Determining Adjusting Entries and Tracing
Their Effects to Financial Statements
Tim Angel opened a small travel agency. At the end of its second year of operation, Angel Travel, Inc., had the trial balance shown below.
Angel Travel, Inc.
Trial Balance
December 31, 2011
Cash |
$3,650 |
|
Accounts Receivable |
970 |
|
Prepaid Insurance |
195 |
|
Office Supplies |
610 |
|
Office Equipment |
6,800 |
|
Accumulated Depreciation-Office Equipment |
|
$670 |
Accounts Payable |
|
590 |
Unearned Travel Fees Revenues |
|
315 |
Common Stock |
|
3,300 |
Retained Earnings |
|
3,117 |
Dividends |
4,200 |
|
Travel Fees Revenue |
|
20,079 |
Office salaries expense |
8,300 |
|
Advertising Expense |
585 |
|
Rent Expense |
2,350 |
|
Telephone Expense |
411 |
|
|
$28,071 |
$28,071 |
The following information is also available:
a. Office supplies on hand, December 31, 2011, $180.

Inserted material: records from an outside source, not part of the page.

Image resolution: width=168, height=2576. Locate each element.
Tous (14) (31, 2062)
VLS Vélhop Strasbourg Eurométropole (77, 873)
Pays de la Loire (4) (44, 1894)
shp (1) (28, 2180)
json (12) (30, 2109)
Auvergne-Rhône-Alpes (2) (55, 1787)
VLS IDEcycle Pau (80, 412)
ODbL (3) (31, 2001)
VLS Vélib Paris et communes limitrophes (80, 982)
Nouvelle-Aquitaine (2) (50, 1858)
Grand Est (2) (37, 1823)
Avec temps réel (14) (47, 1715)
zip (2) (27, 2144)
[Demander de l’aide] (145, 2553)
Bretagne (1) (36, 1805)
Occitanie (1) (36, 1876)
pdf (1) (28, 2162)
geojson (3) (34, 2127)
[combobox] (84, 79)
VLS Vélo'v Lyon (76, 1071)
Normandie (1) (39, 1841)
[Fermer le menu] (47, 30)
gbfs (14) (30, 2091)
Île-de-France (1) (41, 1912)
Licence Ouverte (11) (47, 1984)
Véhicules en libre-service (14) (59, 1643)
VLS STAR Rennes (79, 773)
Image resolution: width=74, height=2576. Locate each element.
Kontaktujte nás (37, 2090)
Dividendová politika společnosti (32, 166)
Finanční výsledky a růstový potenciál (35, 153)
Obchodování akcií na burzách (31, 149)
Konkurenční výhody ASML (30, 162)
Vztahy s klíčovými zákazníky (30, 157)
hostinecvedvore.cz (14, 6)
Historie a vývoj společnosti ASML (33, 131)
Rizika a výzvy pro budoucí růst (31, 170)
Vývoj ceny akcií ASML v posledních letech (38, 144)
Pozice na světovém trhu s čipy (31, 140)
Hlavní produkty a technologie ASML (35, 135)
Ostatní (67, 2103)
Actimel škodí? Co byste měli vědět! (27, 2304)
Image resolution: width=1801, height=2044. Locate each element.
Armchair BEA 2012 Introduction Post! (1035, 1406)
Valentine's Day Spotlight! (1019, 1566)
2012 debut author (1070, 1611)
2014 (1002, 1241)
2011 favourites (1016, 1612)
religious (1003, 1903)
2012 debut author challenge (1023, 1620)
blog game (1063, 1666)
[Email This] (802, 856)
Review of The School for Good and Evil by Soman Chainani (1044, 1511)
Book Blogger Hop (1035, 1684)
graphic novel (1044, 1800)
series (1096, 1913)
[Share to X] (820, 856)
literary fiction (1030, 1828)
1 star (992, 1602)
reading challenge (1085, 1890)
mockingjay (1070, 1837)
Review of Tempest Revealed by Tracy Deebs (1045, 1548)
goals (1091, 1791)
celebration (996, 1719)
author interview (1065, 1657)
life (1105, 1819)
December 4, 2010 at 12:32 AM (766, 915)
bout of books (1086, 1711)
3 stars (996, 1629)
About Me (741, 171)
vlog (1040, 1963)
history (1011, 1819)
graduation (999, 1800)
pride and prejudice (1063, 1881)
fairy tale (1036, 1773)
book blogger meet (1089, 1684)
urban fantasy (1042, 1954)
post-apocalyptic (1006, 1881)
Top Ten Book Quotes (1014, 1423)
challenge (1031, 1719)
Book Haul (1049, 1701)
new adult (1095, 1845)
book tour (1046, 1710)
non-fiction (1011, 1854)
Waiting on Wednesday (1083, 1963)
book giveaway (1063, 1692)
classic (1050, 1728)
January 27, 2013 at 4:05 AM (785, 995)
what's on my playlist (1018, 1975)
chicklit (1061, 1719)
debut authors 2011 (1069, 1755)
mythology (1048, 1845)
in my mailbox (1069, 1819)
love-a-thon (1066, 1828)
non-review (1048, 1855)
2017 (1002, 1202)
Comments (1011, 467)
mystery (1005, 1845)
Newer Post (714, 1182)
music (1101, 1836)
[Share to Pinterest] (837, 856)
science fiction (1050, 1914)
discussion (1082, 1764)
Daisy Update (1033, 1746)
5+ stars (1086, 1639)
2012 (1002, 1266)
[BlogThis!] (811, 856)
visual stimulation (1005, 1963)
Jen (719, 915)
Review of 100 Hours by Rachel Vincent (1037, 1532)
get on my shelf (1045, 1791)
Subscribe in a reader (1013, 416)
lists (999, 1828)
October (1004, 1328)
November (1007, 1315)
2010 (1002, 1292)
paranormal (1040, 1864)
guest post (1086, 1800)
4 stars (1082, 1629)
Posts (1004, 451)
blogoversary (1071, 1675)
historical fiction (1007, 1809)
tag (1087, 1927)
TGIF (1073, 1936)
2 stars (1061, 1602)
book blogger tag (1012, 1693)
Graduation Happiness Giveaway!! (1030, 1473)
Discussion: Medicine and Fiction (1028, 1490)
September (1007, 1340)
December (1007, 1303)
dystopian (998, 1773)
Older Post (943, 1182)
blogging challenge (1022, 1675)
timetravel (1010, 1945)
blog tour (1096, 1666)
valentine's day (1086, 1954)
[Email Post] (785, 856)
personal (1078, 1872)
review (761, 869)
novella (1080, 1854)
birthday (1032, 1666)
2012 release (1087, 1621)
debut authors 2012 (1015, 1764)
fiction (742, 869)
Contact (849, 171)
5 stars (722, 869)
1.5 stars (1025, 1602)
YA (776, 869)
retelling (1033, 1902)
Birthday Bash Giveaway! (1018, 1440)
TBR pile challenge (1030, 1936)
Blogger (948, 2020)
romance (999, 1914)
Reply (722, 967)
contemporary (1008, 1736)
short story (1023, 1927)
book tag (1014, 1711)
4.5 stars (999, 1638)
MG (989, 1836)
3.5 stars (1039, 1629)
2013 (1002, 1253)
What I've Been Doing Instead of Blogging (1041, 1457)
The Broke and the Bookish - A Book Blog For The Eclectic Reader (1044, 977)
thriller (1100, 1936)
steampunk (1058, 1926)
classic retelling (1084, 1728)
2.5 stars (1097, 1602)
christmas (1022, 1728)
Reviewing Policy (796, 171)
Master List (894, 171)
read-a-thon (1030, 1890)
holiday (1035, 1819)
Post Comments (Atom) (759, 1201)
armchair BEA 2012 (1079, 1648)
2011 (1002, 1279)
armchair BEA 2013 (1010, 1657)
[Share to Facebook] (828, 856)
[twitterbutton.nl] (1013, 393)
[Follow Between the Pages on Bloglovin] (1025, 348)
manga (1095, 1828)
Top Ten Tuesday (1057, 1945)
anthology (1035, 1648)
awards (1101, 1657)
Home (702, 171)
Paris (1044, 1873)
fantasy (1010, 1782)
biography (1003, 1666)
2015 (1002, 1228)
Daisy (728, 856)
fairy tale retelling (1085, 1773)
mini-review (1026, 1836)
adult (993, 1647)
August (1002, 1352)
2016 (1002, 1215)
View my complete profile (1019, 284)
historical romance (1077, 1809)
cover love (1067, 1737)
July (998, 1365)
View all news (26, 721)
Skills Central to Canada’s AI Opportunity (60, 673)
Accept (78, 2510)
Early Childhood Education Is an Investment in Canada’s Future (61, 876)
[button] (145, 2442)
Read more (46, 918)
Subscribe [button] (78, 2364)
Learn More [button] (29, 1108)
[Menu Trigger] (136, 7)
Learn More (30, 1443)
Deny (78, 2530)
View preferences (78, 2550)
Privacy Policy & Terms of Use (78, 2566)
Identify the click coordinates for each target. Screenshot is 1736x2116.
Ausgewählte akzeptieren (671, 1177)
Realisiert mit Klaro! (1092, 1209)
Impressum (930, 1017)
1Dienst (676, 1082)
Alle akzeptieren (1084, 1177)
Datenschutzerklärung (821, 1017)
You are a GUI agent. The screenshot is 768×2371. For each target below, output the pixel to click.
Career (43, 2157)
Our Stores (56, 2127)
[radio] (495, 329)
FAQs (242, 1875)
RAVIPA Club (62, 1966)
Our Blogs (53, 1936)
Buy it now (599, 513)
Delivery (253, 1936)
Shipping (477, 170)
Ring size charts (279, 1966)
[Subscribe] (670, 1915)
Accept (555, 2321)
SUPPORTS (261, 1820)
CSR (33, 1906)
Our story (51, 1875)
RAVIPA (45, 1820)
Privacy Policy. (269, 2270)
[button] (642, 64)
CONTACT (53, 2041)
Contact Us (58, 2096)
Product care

b. Insurance still unexpired, $65.
c. Estimated depreciation of office equipment, $650.
d. Telephone expense for December, $45; the bill was received but not recorded.
e. The services for all unearned travel fees revenue had been performed by the end of the year.
f. Estimated federal income taxes for the year, $2,385.
REQUIRED
1. Open T accounts for the accounts in the trial balance plus the following: Income Taxes Payable, Insurance Expense, Office Supplies Expense, Depreciation Expense- Office Equipment, and Income Taxes Expense. Record the balances shown in the trial balance.
2. Determine the adjusting entries and post them directly to the T accounts.
3. Prepare an adjusted trial balance, an income statement, a statement of retained earrings, and a balance sheet.
4. Why is it not necessary to show the effects of the above transactions on the statement of cash flows?